Exercise description =
Format the entries from the line with "Open the Caribou Our Love album art" to the end as a JSON list of strings, one string per line, leaving out blank lines.

Exercise materials =
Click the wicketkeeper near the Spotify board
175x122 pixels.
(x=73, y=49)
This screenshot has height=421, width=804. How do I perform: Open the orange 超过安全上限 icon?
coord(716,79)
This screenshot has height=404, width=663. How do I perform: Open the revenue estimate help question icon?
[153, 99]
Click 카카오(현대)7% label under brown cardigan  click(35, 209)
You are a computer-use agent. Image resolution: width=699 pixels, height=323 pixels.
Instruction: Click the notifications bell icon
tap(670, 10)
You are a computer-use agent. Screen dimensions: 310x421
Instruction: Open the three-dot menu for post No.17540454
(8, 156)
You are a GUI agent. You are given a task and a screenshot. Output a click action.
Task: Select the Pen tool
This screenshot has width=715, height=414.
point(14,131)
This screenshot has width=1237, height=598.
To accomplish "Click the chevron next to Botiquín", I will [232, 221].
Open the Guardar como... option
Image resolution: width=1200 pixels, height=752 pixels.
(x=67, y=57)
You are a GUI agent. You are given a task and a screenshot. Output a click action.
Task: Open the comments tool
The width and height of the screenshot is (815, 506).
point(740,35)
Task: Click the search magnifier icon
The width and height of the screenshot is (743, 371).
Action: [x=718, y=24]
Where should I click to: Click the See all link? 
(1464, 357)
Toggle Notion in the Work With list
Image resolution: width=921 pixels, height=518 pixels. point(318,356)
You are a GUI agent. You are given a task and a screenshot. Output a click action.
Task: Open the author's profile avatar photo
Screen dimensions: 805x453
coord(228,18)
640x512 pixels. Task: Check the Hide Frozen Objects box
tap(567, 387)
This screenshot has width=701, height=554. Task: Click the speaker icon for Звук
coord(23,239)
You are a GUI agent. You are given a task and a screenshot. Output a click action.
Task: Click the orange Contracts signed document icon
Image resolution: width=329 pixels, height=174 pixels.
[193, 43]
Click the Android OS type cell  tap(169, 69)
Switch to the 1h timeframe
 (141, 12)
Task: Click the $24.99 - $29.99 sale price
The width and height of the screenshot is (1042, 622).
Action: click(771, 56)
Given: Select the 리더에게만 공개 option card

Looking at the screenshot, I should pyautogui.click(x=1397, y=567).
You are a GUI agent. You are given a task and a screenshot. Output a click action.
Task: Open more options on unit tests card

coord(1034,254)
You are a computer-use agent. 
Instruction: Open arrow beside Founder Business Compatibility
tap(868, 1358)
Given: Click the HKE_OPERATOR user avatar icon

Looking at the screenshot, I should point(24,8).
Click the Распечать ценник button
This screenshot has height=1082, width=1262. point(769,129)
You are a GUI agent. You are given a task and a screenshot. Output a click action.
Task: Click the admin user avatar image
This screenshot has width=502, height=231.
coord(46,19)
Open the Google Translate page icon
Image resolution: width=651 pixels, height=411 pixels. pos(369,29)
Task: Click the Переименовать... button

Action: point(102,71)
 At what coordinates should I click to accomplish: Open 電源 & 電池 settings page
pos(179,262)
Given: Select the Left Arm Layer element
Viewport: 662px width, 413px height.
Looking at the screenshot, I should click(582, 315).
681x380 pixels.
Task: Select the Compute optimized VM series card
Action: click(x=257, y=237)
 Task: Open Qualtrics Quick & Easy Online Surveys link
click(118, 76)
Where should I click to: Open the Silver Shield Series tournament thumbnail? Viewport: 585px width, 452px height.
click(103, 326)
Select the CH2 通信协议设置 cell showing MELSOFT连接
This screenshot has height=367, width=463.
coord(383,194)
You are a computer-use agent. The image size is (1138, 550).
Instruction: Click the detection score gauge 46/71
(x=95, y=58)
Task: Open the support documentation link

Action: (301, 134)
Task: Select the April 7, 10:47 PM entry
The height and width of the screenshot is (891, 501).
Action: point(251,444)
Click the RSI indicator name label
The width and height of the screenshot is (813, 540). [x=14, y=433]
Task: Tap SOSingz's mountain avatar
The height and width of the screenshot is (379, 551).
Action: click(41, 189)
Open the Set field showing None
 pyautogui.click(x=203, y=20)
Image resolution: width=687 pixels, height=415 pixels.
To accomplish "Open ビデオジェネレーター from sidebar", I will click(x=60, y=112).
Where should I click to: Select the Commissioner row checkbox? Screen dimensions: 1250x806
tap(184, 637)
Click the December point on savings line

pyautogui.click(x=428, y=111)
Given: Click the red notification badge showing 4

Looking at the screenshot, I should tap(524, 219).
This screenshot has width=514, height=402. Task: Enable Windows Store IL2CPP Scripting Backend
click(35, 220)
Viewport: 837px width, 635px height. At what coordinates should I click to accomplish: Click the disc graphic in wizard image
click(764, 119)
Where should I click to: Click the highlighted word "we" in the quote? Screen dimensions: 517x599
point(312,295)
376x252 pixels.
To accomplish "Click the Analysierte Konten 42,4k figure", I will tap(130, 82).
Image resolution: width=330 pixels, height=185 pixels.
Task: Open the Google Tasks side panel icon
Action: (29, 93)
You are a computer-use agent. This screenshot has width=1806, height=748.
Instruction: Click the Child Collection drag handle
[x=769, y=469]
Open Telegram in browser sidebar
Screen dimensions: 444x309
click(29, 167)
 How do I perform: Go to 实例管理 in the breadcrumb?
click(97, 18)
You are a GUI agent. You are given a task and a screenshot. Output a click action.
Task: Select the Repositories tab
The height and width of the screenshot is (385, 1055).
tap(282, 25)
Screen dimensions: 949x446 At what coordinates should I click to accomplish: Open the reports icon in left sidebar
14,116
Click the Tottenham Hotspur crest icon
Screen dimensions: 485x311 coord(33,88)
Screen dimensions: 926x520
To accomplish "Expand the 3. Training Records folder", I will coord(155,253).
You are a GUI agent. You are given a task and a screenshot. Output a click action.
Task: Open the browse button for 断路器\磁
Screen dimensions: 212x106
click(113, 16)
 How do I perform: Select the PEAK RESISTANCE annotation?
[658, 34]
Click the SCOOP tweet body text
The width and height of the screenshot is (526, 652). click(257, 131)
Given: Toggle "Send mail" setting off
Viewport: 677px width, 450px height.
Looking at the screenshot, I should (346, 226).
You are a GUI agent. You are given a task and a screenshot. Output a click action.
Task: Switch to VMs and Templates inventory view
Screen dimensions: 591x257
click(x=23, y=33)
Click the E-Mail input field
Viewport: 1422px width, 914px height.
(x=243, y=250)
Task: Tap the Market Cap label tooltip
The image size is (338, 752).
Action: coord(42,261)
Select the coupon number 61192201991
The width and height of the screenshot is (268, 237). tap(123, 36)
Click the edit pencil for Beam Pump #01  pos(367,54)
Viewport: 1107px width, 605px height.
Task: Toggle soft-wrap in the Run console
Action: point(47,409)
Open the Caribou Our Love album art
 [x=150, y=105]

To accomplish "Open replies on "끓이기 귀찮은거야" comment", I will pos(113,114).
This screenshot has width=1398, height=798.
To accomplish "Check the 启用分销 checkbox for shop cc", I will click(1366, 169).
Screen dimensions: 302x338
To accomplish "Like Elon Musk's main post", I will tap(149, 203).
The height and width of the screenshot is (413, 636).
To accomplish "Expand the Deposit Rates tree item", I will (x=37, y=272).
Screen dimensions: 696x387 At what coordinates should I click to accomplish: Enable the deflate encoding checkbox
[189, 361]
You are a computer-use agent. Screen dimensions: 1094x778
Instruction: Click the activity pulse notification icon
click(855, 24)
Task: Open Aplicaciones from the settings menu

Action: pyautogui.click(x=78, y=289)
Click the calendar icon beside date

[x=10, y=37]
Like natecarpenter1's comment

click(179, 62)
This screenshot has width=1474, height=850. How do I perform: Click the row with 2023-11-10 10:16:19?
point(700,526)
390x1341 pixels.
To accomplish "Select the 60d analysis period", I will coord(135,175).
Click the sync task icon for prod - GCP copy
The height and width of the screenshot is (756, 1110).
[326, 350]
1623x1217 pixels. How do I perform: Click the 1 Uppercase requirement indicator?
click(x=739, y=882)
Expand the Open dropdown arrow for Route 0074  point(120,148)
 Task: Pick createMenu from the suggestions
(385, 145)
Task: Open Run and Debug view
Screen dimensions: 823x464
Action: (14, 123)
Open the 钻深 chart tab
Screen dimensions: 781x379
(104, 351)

Response to the task =
[
  "Open the Caribou Our Love album art",
  " [x=150, y=105]",
  "To accomplish \"Open replies on \"끓이기 귀찮은거야\" comment\", I will pos(113,114).",
  "This screenshot has width=1398, height=798.",
  "To accomplish \"Check the 启用分销 checkbox for shop cc\", I will click(1366, 169).",
  "Screen dimensions: 302x338",
  "To accomplish \"Like Elon Musk's main post\", I will tap(149, 203).",
  "The height and width of the screenshot is (413, 636).",
  "To accomplish \"Expand the Deposit Rates tree item\", I will (x=37, y=272).",
  "Screen dimensions: 696x387 At what coordinates should I click to accomplish: Enable the deflate encoding checkbox",
  "[189, 361]",
  "You are a computer-use agent. Screen dimensions: 1094x778",
  "Instruction: Click the activity pulse notification icon",
  "click(855, 24)",
  "Task: Open Aplicaciones from the settings menu",
  "Action: pyautogui.click(x=78, y=289)",
  "Click the calendar icon beside date",
  "[x=10, y=37]",
  "Like natecarpenter1's comment",
  "click(179, 62)",
  "This screenshot has width=1474, height=850. How do I perform: Click the row with 2023-11-10 10:16:19?",
  "point(700,526)",
  "390x1341 pixels.",
  "To accomplish \"Select the 60d analysis period\", I will coord(135,175).",
  "Click the sync task icon for prod - GCP copy",
  "The height and width of the screenshot is (756, 1110).",
  "[326, 350]",
  "1623x1217 pixels. How do I perform: Click the 1 Uppercase requirement indicator?",
  "click(x=739, y=882)",
  "Expand the Open dropdown arrow for Route 0074  point(120,148)",
  " Task: Pick createMenu from the suggestions",
  "(385, 145)",
  "Task: Open Run and Debug view",
  "Screen dimensions: 823x464",
  "Action: (14, 123)",
  "Open the 钻深 chart tab",
  "Screen dimensions: 781x379",
  "(104, 351)"
]